• Records from a dataset
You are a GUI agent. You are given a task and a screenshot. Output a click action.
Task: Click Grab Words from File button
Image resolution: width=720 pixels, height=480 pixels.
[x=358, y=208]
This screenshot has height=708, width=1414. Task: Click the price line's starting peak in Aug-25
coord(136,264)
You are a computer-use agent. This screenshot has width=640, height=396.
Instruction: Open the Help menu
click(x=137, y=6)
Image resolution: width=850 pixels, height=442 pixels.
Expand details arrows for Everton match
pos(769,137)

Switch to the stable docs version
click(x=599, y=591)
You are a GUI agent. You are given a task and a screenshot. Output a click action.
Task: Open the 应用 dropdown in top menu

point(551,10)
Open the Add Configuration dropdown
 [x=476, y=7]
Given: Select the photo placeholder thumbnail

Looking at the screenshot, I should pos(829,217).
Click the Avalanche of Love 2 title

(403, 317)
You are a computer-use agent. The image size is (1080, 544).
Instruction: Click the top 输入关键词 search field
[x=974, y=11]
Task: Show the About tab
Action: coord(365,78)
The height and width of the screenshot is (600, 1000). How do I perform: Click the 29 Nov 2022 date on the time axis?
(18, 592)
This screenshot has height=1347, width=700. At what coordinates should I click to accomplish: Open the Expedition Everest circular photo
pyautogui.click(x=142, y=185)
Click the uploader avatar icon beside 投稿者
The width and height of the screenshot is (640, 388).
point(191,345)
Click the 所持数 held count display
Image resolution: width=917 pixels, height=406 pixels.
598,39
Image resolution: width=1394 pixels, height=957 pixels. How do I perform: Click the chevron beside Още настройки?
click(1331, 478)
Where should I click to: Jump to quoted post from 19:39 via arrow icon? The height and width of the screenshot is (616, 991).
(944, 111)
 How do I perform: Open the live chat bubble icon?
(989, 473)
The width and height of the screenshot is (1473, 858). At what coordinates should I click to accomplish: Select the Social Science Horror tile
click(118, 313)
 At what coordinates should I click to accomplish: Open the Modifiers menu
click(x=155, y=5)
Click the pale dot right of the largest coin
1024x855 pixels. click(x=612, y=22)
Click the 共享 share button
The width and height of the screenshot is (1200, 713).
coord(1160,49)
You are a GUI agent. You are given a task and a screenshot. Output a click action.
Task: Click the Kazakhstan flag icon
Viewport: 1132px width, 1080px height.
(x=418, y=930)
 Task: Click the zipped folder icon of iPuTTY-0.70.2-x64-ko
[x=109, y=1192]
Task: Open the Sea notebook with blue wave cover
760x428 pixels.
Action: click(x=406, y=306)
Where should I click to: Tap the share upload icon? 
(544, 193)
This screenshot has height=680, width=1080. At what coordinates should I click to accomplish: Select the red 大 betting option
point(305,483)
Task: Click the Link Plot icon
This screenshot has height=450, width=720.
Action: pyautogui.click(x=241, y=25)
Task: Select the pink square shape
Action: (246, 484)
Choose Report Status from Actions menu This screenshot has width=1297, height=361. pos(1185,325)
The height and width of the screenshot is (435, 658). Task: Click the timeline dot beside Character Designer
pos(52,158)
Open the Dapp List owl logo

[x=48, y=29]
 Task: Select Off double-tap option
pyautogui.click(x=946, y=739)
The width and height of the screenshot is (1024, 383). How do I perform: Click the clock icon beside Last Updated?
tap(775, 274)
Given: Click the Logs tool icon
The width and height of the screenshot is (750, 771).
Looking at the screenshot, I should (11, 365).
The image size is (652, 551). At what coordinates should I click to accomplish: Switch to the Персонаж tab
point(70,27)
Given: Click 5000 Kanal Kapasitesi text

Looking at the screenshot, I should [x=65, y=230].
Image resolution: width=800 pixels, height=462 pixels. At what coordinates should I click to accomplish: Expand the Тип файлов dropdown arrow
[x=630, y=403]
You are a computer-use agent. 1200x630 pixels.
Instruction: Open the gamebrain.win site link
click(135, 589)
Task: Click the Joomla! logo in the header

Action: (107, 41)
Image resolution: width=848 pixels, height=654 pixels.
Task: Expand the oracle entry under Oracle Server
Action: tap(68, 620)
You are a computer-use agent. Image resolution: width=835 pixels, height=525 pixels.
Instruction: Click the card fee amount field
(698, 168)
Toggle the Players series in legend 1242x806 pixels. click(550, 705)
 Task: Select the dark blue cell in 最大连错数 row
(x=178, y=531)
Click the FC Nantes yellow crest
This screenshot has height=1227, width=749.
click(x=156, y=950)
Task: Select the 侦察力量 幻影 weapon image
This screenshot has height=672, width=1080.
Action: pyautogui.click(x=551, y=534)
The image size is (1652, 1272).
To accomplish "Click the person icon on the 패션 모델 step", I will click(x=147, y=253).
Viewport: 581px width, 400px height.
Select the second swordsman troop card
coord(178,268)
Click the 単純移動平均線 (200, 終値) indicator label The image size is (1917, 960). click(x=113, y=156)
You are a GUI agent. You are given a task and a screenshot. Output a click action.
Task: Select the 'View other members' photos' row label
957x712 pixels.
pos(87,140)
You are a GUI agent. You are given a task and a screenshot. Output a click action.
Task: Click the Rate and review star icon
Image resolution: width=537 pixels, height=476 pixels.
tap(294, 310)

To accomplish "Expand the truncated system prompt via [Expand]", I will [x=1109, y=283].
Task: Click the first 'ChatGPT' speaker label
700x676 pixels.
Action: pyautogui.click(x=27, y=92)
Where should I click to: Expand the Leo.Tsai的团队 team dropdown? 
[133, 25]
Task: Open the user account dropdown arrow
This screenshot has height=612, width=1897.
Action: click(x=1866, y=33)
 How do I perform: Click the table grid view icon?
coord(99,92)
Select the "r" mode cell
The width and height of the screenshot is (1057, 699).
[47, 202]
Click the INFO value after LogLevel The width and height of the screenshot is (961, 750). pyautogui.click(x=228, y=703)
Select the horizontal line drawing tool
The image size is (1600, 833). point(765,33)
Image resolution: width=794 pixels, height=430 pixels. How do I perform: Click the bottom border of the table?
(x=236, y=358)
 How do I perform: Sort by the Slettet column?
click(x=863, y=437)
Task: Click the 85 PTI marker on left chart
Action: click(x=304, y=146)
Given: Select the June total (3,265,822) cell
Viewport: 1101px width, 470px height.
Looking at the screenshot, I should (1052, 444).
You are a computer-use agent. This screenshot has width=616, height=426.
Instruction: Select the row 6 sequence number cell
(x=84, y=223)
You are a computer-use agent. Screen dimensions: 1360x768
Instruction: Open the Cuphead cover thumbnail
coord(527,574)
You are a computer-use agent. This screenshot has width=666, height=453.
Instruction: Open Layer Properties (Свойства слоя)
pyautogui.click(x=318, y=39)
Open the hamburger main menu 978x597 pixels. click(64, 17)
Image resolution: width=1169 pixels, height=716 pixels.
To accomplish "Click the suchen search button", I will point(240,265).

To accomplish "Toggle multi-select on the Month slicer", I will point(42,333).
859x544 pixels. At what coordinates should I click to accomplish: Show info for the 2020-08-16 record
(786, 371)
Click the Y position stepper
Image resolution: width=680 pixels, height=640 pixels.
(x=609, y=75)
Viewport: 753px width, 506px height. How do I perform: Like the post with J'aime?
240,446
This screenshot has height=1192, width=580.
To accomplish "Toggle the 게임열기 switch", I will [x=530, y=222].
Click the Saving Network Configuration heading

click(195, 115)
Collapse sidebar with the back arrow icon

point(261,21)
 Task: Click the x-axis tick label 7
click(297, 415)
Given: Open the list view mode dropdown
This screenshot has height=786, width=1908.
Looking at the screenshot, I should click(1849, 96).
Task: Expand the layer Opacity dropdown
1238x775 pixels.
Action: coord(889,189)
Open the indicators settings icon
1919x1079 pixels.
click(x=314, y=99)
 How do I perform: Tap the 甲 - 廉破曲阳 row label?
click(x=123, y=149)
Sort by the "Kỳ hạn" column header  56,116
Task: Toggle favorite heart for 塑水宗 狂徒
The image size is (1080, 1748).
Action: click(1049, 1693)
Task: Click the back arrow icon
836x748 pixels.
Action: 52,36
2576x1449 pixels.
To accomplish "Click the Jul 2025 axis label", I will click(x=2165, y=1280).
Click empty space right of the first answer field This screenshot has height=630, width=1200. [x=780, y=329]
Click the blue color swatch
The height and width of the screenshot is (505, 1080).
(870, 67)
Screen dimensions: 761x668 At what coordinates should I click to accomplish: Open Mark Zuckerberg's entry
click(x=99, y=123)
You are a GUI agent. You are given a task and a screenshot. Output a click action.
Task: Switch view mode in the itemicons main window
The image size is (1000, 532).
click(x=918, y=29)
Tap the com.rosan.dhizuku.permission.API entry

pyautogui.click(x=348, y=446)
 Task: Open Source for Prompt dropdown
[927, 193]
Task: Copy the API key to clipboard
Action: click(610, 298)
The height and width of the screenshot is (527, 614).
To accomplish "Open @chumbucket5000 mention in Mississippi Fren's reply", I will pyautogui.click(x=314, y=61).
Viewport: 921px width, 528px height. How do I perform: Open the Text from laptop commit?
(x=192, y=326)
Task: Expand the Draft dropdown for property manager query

• Your instructions
Every line above from the line with "859x544 pixels. At" to the line with "This screenshot has height=1192, width=580.", both included, must be reproduced exactly, and no other line may appear.

• Answer for the task
859x544 pixels. At what coordinates should I click to accomplish: Show info for the 2020-08-16 record
(786, 371)
Click the Y position stepper
Image resolution: width=680 pixels, height=640 pixels.
(x=609, y=75)
Viewport: 753px width, 506px height. How do I perform: Like the post with J'aime?
240,446
This screenshot has height=1192, width=580.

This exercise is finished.